[Saved data entries]
• • •

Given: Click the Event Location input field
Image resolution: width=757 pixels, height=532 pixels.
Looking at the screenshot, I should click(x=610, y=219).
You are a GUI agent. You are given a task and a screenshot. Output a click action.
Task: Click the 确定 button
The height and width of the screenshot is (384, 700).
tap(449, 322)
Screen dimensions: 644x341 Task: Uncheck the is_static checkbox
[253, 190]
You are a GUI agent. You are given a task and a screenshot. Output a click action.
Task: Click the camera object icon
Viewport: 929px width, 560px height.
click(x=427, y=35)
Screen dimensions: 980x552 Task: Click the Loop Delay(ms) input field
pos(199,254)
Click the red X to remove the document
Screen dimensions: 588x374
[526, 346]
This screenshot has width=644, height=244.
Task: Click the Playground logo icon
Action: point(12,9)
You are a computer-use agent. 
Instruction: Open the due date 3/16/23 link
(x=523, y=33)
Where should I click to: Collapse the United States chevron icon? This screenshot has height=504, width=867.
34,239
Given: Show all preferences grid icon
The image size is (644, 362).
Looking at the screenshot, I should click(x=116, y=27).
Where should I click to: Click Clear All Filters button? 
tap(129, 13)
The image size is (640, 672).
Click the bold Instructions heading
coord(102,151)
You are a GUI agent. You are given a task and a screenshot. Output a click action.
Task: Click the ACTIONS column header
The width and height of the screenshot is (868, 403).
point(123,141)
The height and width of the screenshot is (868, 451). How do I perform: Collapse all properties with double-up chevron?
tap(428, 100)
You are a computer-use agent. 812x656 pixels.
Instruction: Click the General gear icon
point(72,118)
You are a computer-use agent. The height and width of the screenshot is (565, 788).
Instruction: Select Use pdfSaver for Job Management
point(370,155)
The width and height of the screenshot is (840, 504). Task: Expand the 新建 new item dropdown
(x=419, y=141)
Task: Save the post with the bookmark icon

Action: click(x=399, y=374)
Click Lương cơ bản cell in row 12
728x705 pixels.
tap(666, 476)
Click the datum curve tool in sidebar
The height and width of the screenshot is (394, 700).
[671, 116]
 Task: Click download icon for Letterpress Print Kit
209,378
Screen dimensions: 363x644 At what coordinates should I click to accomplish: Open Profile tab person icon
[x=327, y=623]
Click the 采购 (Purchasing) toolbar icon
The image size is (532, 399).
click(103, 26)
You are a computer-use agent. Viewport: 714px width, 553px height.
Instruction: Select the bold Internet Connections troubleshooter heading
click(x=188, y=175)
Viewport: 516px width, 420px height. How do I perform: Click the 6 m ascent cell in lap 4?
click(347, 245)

• • •

EXERCISE PROMPT
How many lines in these entries contain the string "computer"? State the number and nothing more.

RESULT OF THIS EXERCISE
4